ASSIGNED TASK → The lines to copy run from the one containing "803x609 pixels. How" to the end of the listing. Please write them out exactly, minus the pictures.

**********

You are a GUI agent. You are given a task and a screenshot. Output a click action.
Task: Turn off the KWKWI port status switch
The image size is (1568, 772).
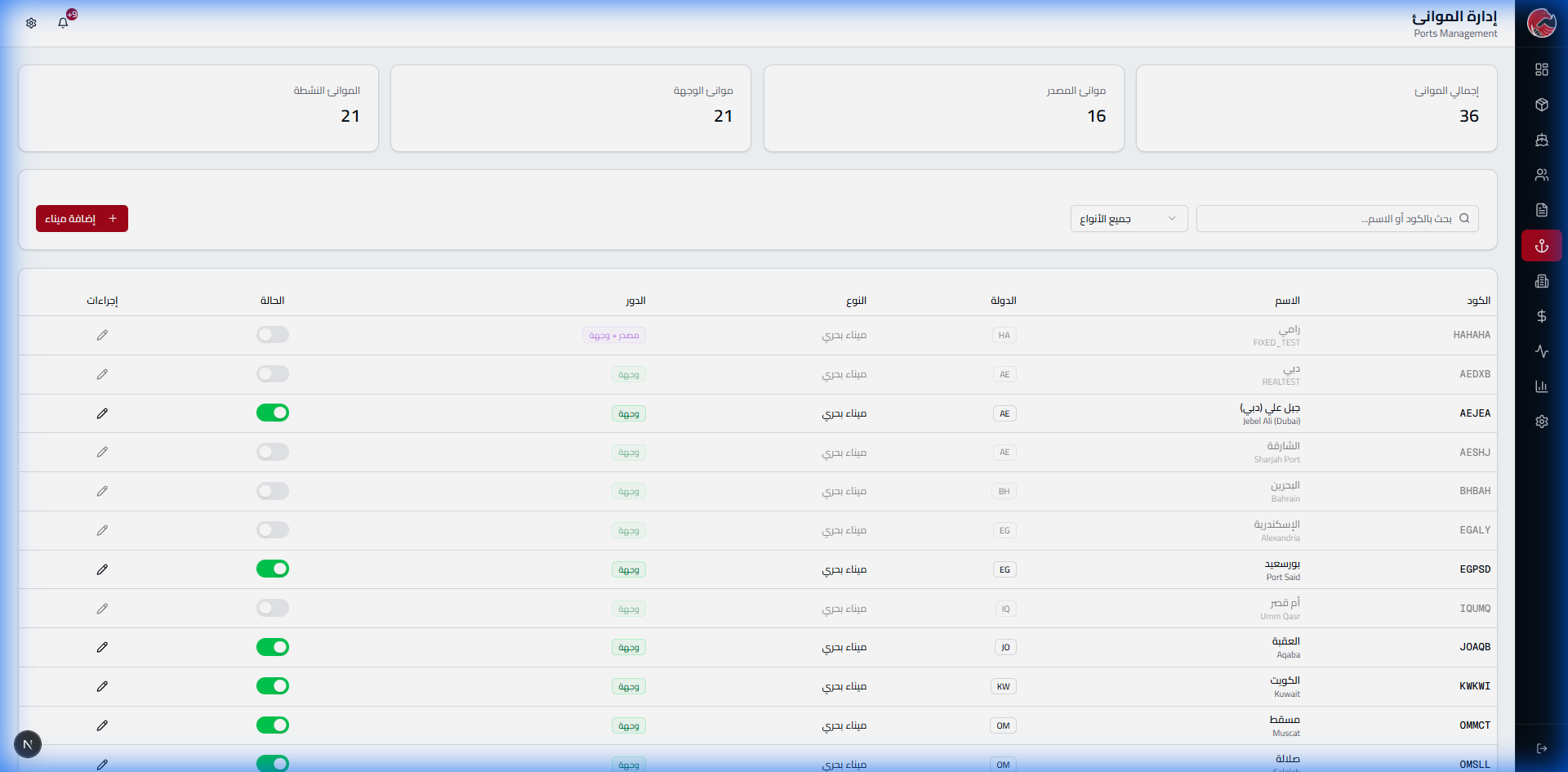(x=273, y=686)
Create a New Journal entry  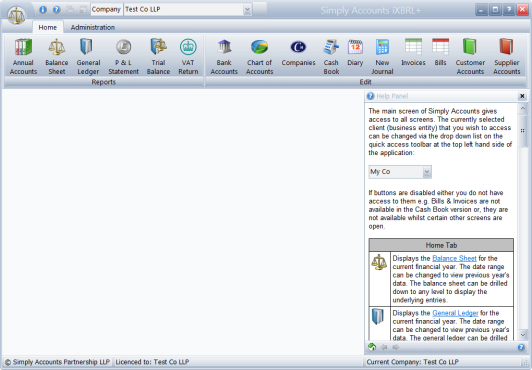[382, 56]
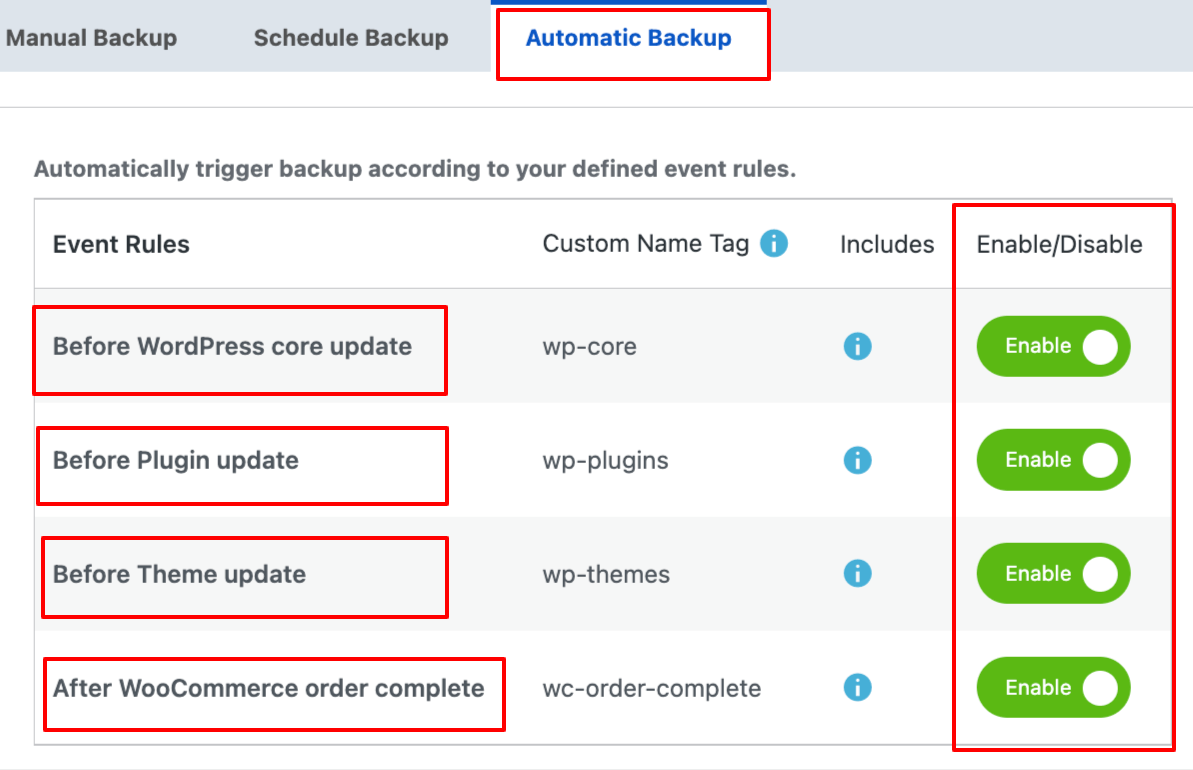Click the Includes info icon for Theme update

pyautogui.click(x=857, y=574)
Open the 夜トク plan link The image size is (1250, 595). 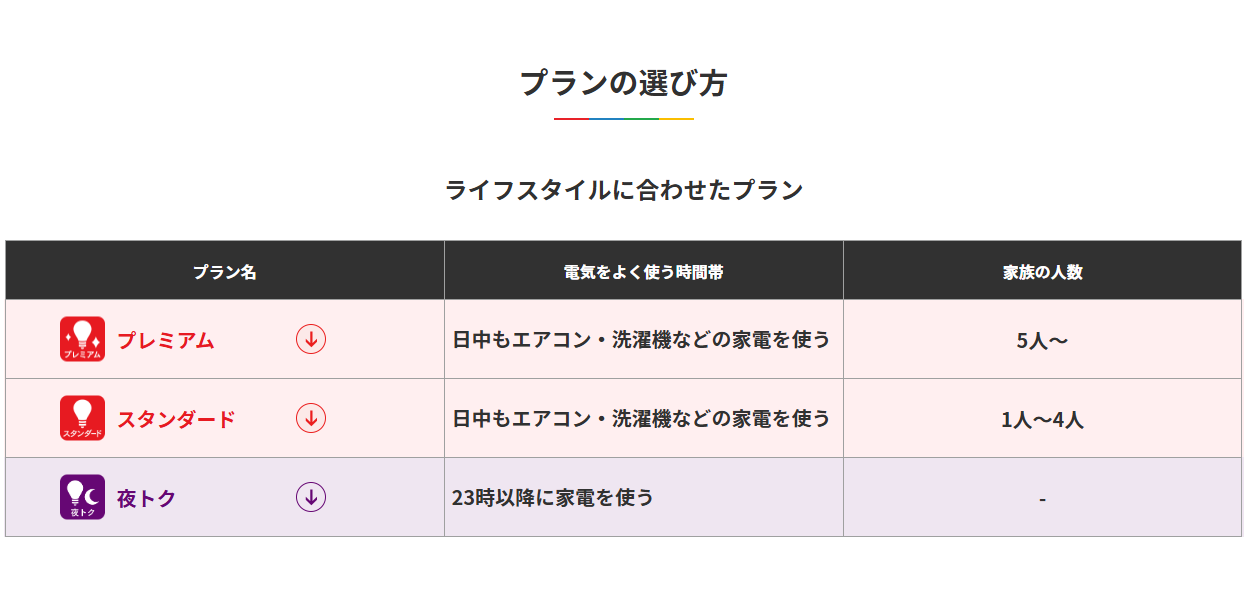[147, 498]
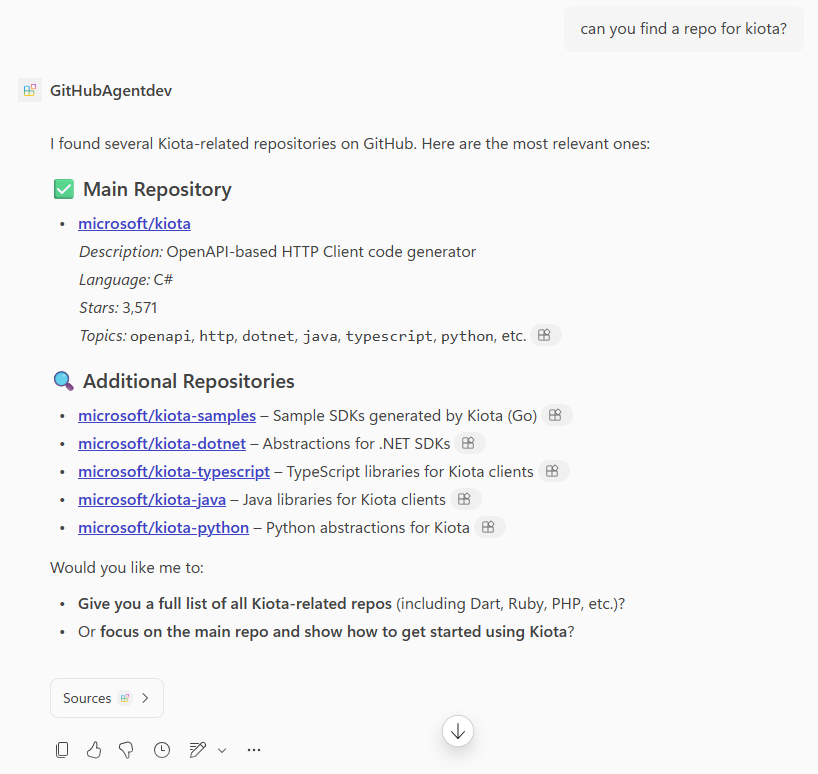This screenshot has height=774, width=818.
Task: Click the citation badge beside microsoft/kiota-dotnet
Action: (468, 442)
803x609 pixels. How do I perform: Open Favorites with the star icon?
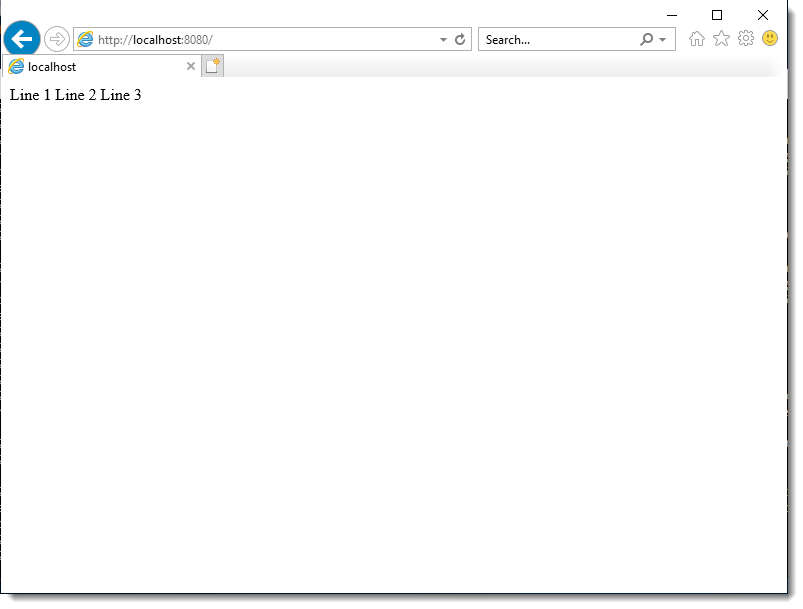pyautogui.click(x=721, y=39)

**********

SOLUTION FOR THIS PROBLEM →
803x609 pixels. How do I perform: Open Favorites with the star icon?
pyautogui.click(x=721, y=39)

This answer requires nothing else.